Project 8J: Muscarinic Influence on Methamphetamine Discrimination
Matthew Ford, Ph.D., Principal Investigator
An emerging base of preclinical literature suggests a prominent role for cholinergic neurotransmission in the mediation of psychostimulant abuse, from initial drug exposure to the transition towards dependence to exacerbation of relapse risk.
The overall goal of this Methamphetamine Abuse Research Center (MARC) pilot project is to explore the pharmacological ramifications of altered muscaranic receptor (mAChR) function on the expression of methamphetamine's discriminative stimulus effects.
The subjective effects of abused drugs are thought to be critically involved in promoting drug seeking by directing this behavior towards drug access, and it is generally believed that the associated brain circuitry and receptor mechanisms underlying drug discrimination also mitigate, at least in part, the reinforcing effects of the drug.
In the past, a pharmacological dissection of the muscarinic basis of pychostimulant discrimination was hampered by the lack of receptor subtype-specific ligands, an issue which is now circumvented by the advent of subtype-preferring drugs and compounds that act through an allosteric binding site on mAChRs.
The current work will explore the ability of mAChR agonists, antagonists and positive allosteric modulators (PAMs) to diminish the discriminative stimulus properties of methamphetamine (meth) by implementing the pharmacology-based strategies of substitution and pretreatment 'blocking'.
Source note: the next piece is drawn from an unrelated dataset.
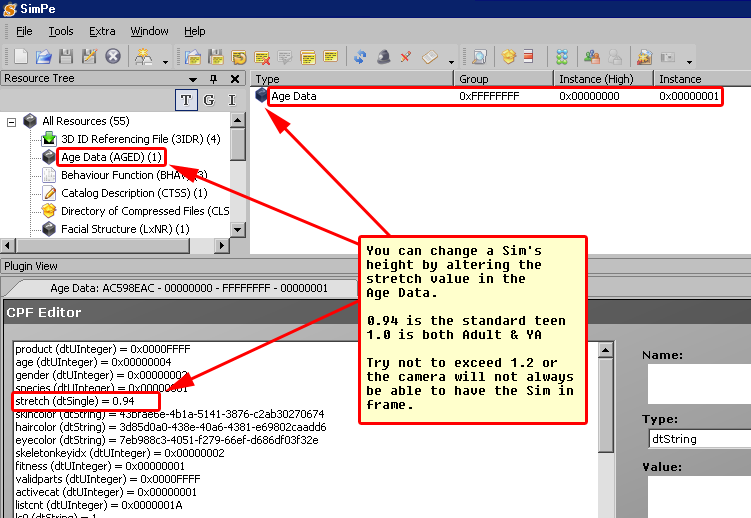
Task: Click the Resource Tree vertical scrollbar down arrow
Action: point(238,229)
Based on limited work with cocaine and related psychostimulants, it is hypothesized that M1 and M4 subtype-preferring agonists and PAMs will exhibit the greatest potential in reducing the salience of meth's discriminative cue.
By arriving at a further understanding of how cholinergic neurotransmission alters the perception of meth's centrally-mediated effects, more effective therapeutic strategies can be developed to counteract behavioral and cognitive endpoints associated with meth exposure such as drug seeking, self-administration, locomotor sensitization, and functional brain deficits.